What sets this apart from garden-variety credential stuffing or brute-force attacks is its elegant exploitation of vendor-managed SSO trust assumptions in a security product ecosystem. Attackers don’t crack passwords or phish, they leverage legitimate FortiCloud credentials plus device registration to “channel surf” into other tenants’ firewalls and managers, downloading configs for reconnaissance and planting backdoor admin accounts like “itadmin” or “secadmin.” This horizontal privilege escalation via cloud-device linkage is rarer than typical lateral movement in networks, turning Fortinet’s own convenience feature into a super-spreader for persistence across customer environments.

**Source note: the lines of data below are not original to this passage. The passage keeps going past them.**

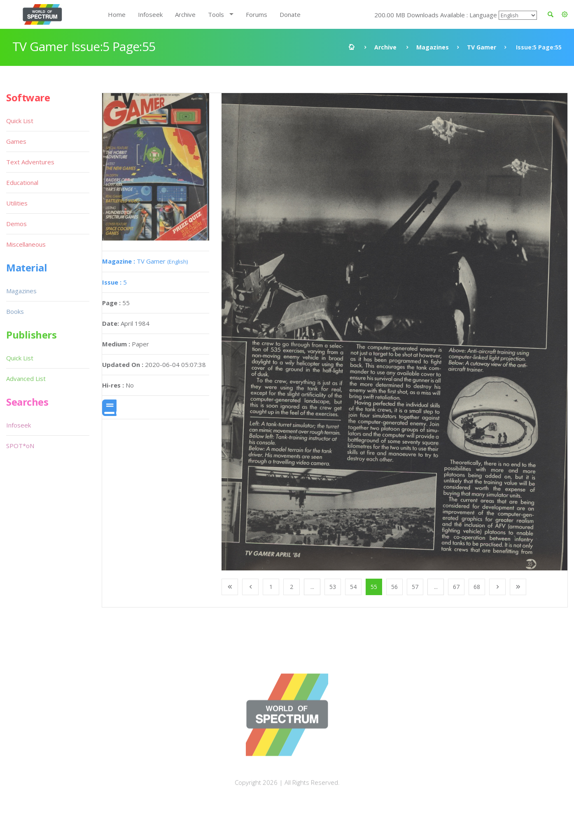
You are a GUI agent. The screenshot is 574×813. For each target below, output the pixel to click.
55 (374, 587)
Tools (216, 14)
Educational (22, 182)
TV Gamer (481, 47)
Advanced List (26, 378)
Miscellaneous (26, 244)
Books (15, 311)
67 (456, 587)
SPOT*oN (20, 446)
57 (415, 587)
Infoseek (150, 14)
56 (394, 587)
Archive (185, 14)
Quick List (19, 121)
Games (16, 141)
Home (117, 14)
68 (477, 587)
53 (332, 587)
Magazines (432, 47)
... (312, 587)
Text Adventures (30, 162)
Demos (16, 224)
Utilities (17, 203)
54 (353, 587)
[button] (565, 14)
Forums (256, 14)
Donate (290, 14)
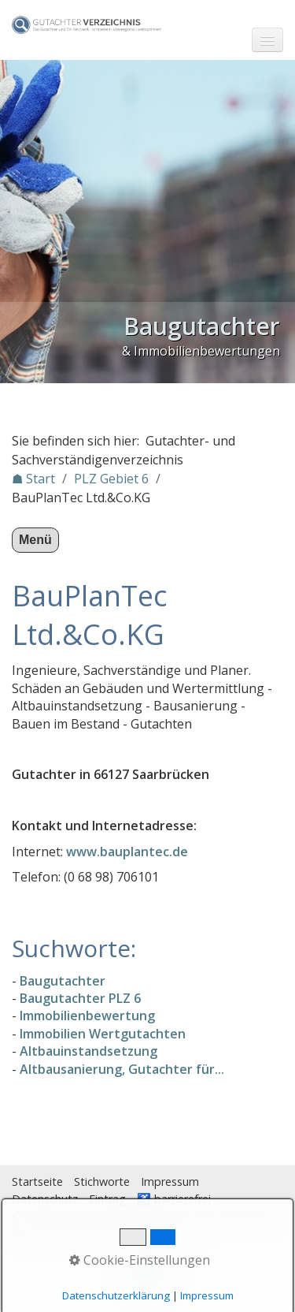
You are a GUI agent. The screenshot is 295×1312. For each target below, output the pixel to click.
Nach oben (148, 1274)
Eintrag (107, 1198)
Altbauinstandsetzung (88, 1051)
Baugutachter (62, 981)
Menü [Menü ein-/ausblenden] (35, 539)
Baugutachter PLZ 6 (80, 998)
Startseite (37, 1181)
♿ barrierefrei (174, 1198)
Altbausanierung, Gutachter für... (122, 1069)
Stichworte (102, 1181)
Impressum (170, 1181)
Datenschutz (45, 1198)
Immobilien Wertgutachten (103, 1033)
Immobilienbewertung (87, 1015)
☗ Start (33, 478)
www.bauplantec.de (127, 851)
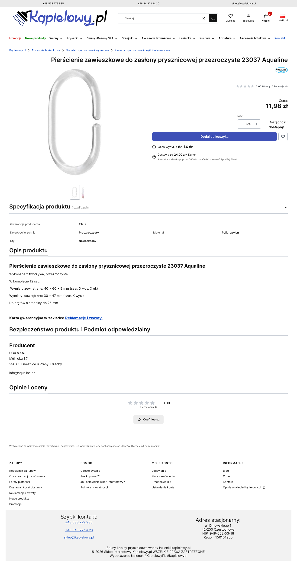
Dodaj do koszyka (214, 136)
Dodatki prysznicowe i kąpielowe (87, 50)
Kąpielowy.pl (17, 50)
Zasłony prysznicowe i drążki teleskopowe (142, 50)
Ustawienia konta (163, 487)
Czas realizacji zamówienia (27, 476)
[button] (213, 18)
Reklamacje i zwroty (22, 493)
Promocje (15, 504)
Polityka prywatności (94, 487)
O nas (226, 476)
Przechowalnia (161, 482)
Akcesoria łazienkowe (46, 50)
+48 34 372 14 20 (148, 3)
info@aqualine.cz (22, 373)
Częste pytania (90, 470)
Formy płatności (19, 482)
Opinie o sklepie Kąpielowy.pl (242, 487)
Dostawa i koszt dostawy (25, 487)
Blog (226, 470)
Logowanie (159, 470)
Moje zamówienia (163, 476)
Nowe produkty (19, 498)
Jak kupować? (90, 476)
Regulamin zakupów (22, 470)
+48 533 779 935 (53, 3)
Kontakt (228, 482)
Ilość (240, 116)
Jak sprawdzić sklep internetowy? (103, 482)
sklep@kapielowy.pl (244, 3)
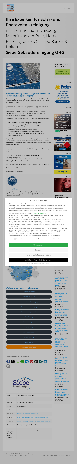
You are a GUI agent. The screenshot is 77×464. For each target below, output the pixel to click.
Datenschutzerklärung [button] (39, 263)
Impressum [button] (47, 263)
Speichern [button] (38, 250)
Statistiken (36, 239)
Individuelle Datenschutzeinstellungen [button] (38, 260)
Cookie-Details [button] (30, 263)
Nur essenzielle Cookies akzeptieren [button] (38, 255)
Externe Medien (56, 239)
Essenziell (18, 239)
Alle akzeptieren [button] (38, 245)
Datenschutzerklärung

Affected versions span FortiOS 7.6.0-7.6.5, 7.4.0-7.4.10 and older branches down to 7.0, similar for FortiManager/FortiAnalyzer and FortiProxy (all 7.2/7.0). Fortinet’s rapid takedown neutralized immediate threats, but unpatched devices risk config theft and backdoors until upgraded. Under investigation, FortiWeb and FortiSwitch Manager. This incident underscores SSO pitfalls in appliance fleets prioritize firmware hygiene and segment cloud auth to thwart such “authorized” intrusions.

Severity:
High

Attack Surface:
Cloud Service

Tactics:
Credential Access, Defense Evasion, Initial Access, Persistence

Techniques:
T1078 – Valid Accounts
T1556 – Modify Authentication Process
T1098 – Account Manipulation
T1562.001 – Impair Defenses

Indicator of Compromise:
https://otx.alienvault.com/pulse/69798a3dd3ebdbb041c73386

References:
1. https://www.fortinet.com/blog/psirt-blogs/analysis-of-sso-abuse-on-fortios
2. https://www.fortiguard.com/psirt/FG-IR-26-060

SuperPRO’s Threat Countermeasures Procedures:
1. Review all SSO-mapped administrative accounts on FortiGate devices and remove unnecessary privileged roles.
2. Restrict SSO usage for admin access only to required identity providers and enforce least-privilege role mappings.
3. Enable and monitor FortiOS administrative event logs for SSO login activity and configuration changes made via SSO-authenticated accounts
4. Enforce multi-factor authentication (MFA) on all FortiGate administrative access, including SSO-based logins.
5. Regularly audit firewall configuration snapshots to detect unauthorized policy or routing changes.
6. Apply Fortinet’s PSIRT guidance for FG-IR-26-060, including hardening recommendations for FortiOS management interfaces.